1718 Robert Gillow (1704-1772) went to Lancaster as an apprentice joiner.

1727/8 He became a Freeman of Lancaster and went into partnership as a cabinet-maker in 1728 with another Catholic, George Haresnape.

1730 Robert Gillow opened his own cabinet making business, located in Castle Hill, Lancaster; he began to exploit the lucrative West Indies trade, exporting mahogany furniture and importing rum and sugar. He was one of the first cabinet-makers to work with exotic woods, used as ballast for the ships. He also developed links with the Baltic ports which supplied him with oak and other European woods.

Robert Gillow had several sons.
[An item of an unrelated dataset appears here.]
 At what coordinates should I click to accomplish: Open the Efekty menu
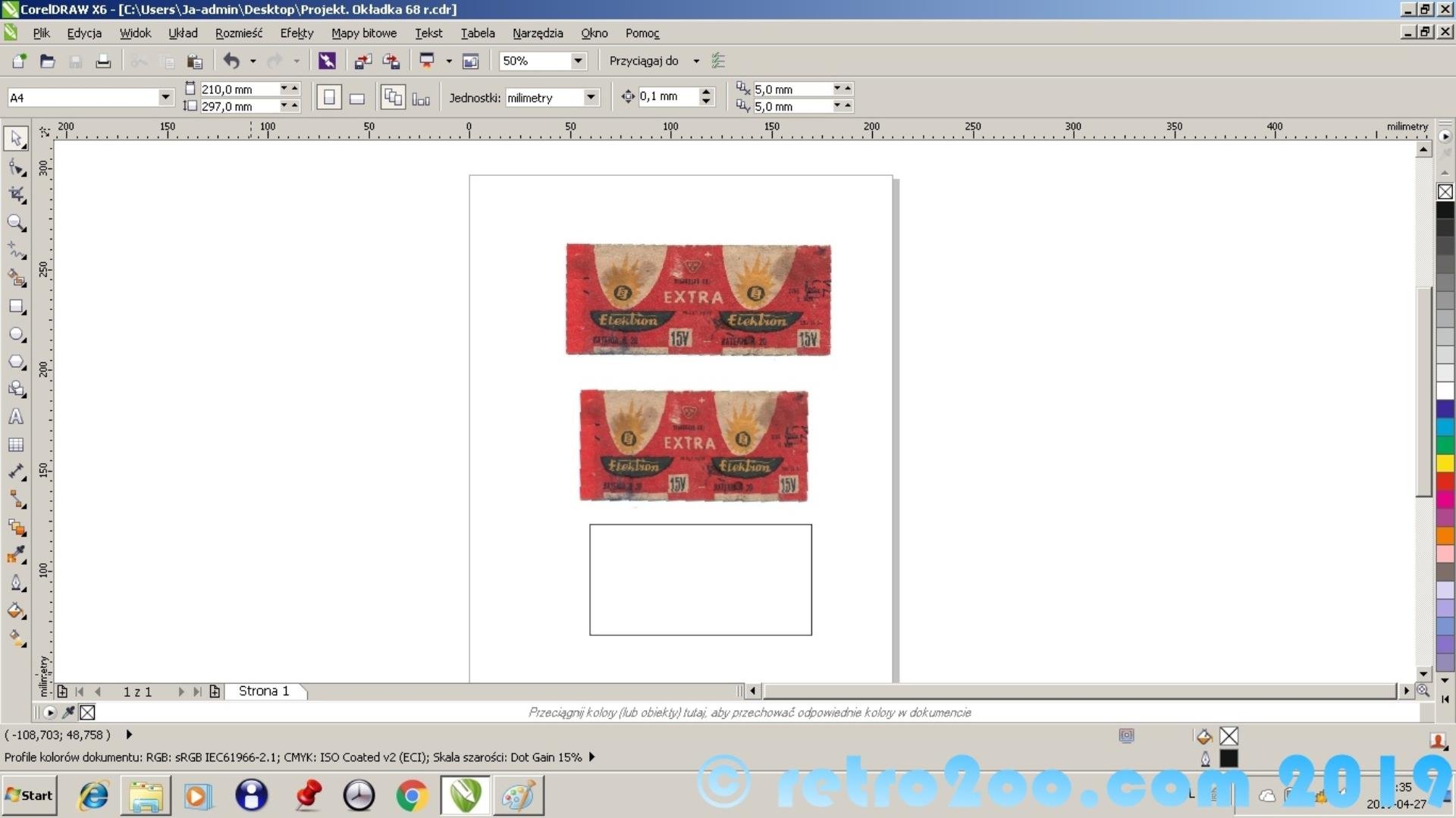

He was well aware of the need for a successful cabinetmaker to be schooled in all aspects of furnishing and interior design, so he sent his son Richard to study architecture in London until 1757. Two of his sons, Richard (1734-1811) and Robert II (1745-1793), joined their father in business. At this time the firm were architects as well as cabinet makers. Richard designed the Lancaster Custom House on Lancaster Quay, which is currently the Maritime Museum.

1764 a London branch of Gillows was established at 176 Oxford Road, now Oxford Street. The firm rapidly established a reputation for supplying high quality furniture to the richest families in the country.

Robert II worked with his father for a short time before moving to London in 1769. He was in sole charge of the London operation until the eldest of Richard's three sons was of an age to join him six years later (Robert II's children were all girls). The twin aims of this venture were to keep up with fashions in the capital and to create a London market for goods from Lancaster.

1772 Robert died; the business was continued by his two sons, Richard and Robert.

1811 Advert: 'To be Sold by Private Contract, a most beautiful Gentleman's turning LATHE (made by Gillow of Lancaster) with an oval movement, and the different implements and tools necessary for turning Wood and Metal, the above are very compleat and in good condition .... For particulars and a view of the above enquire at No 16 Black friars.'[1]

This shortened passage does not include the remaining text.